La VIe République devait être la synthèse de la IVe et de la Ve, assurer simultanément l'efficacité et l'équilibre des pouvoirs, la puissance du législatif et de l'exécutif, le rôle d'un président et celui d'un parlement, la modération et la réactivité, éviter le règne des partis, c'est-à-dire des médiocres et d'un seul homme, c'est-à-dire d'un roi entouré de sa cour. La Constitution, que nous votâmes le **/**/** réduisit les pouvoirs du président, augmenta ceux du parlement. Elle les sépara plus franchement. Elle introduisit une dose de proportionnelle. Elle permit au Parlement de devenir plus puissant et, parce qu'il était moins facile de conserver une majorité que précédemment, parce que le scrutin uninominal existait encore, et qu'il fallait ferrailler et convaincre, composer sans doute, pour décider et agir, quelques individualités apparurent. Parce que le président n'était plus tout-puissant, que le premier ministre n'existait plus, des personnalités apparurent également parmi les ministres. Un homme ne décidait plus de tout. Quelques princes pouvaient à présent régner. Une aristocratie se forma. Le pouvoir dépendait moins étroitement du peuple ou des instituts de sondage. Nous vîmes de nouveau des barons et des familles. La primogéniture mâle avait de nouveau cours. Le pouvoir se conservait plus terriblement. Il n'y avait plus d'homme à qui le demander. Il n'y avait plus d'officine, d'antichambre où le convoiter puis s'en emparer. Le pouvoir venait à nouveau de la terre.

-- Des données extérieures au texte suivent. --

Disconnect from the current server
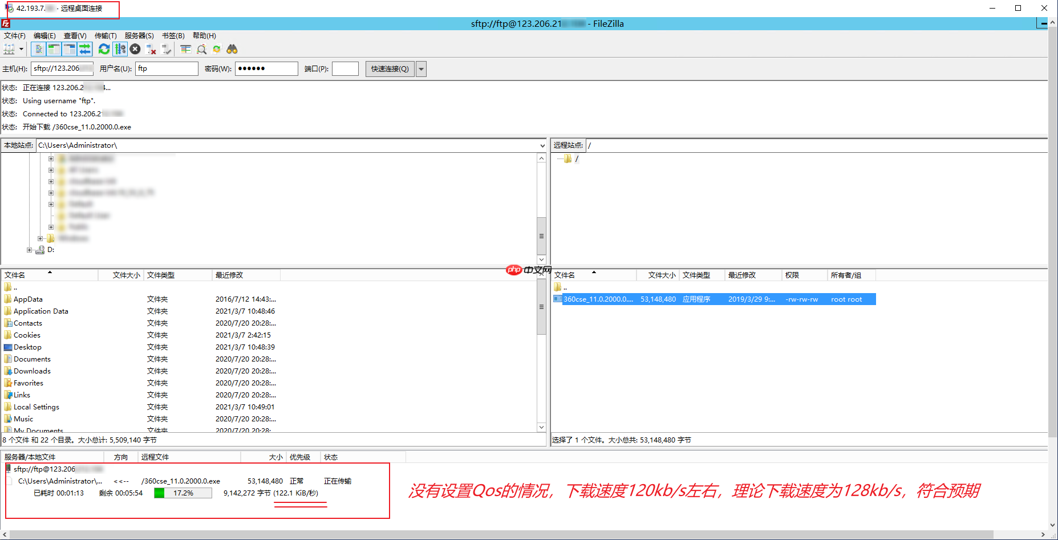The height and width of the screenshot is (540, 1058). (151, 49)
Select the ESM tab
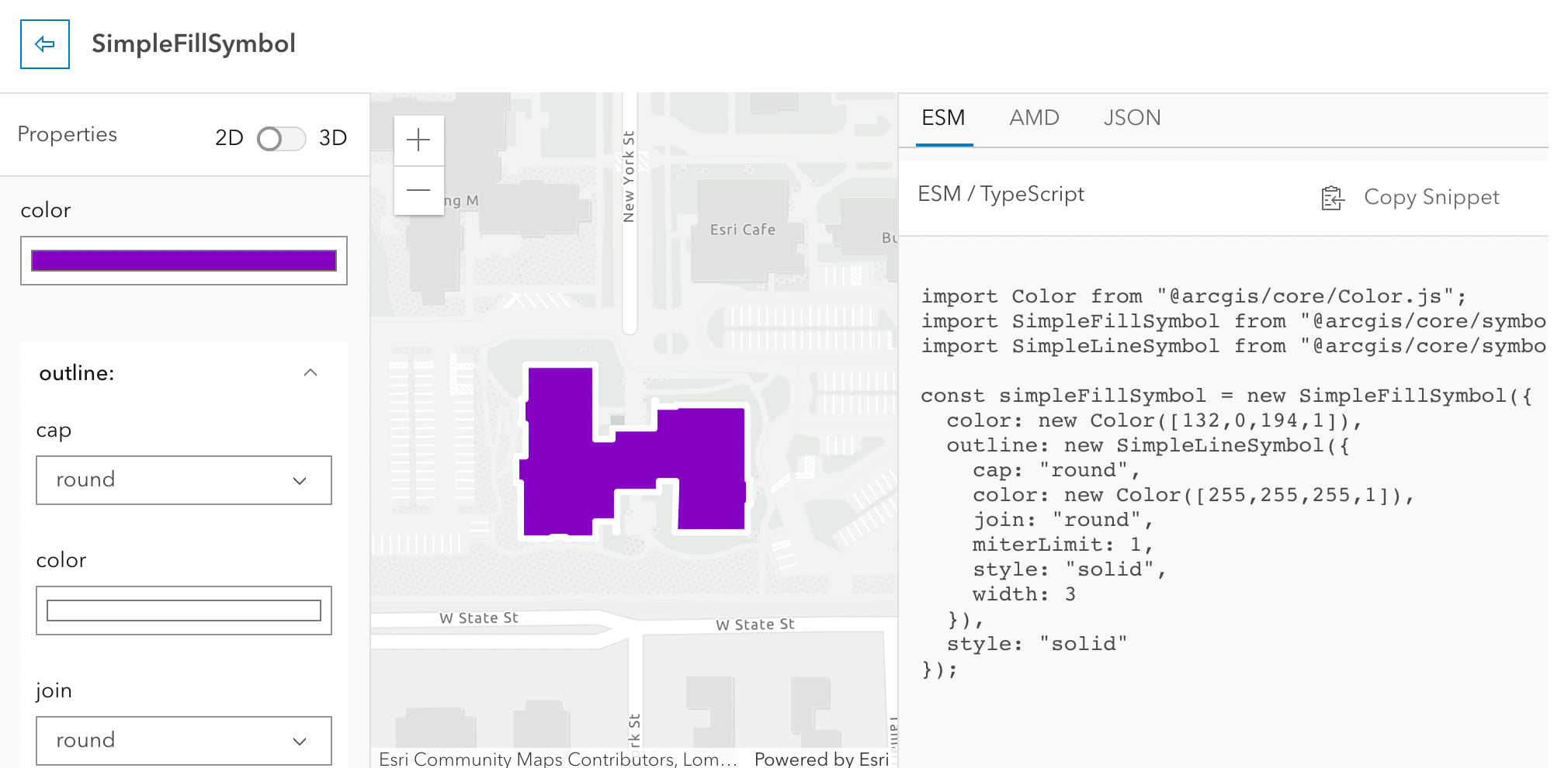Viewport: 1554px width, 768px height. coord(943,118)
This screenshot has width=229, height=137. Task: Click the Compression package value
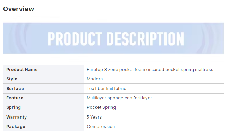pos(101,127)
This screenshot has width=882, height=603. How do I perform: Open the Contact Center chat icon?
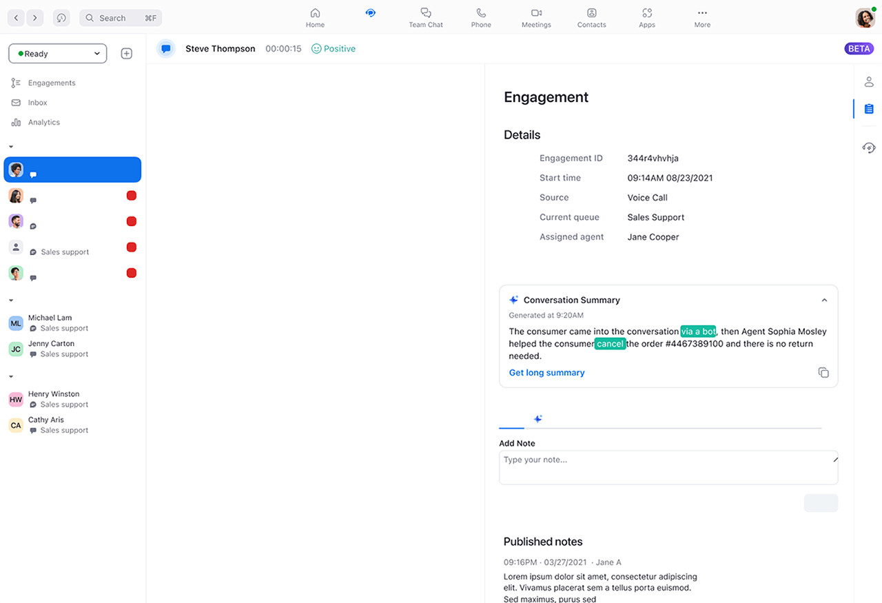pos(371,14)
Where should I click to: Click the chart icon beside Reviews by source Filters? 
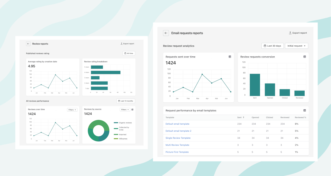(x=132, y=109)
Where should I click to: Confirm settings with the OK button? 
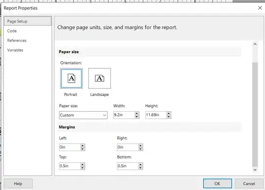(x=217, y=184)
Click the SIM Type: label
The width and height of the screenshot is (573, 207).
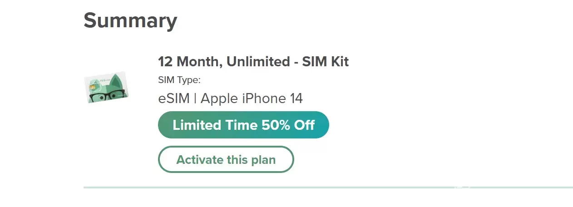(179, 80)
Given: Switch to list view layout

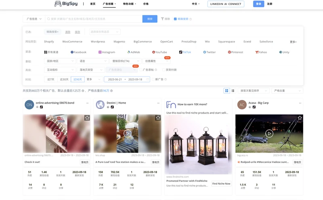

L'impression de médiocrité ou, plus encore, d'uniformité, disparut. Il y avait à nouveau des places à prendre, des charges à tenir et à exercer. L'ordre ancien, dans ce que l'inégalité a de rassurant, de divertissant, réapparaissait, avec fiefs, habit ducal, serment des pairies, pactes, palais, privilèges, trahison, et poignard ajusté sous l'omoplate. La nostalgie pardonna beaucoup de choses. On se désespérait d'un nouveau système, et sans doute taré, mais il réjouissait. Les passes d'armes ne semblaient pas si inutiles et incontournables. Il y avait à gagner.
Un plus grand mensonge cependant, n'avait pas été révélé. Tandis que l'on tuait ou que l'on s'amusait, que l'on se disputait, qu'une dynastie naissait et ne laissait personne toucher à ce pouvoir, on oubliait qu'il n'existait pas, et qu'on ne mourrait que pour ses apparences, dorures, voitures, honneurs.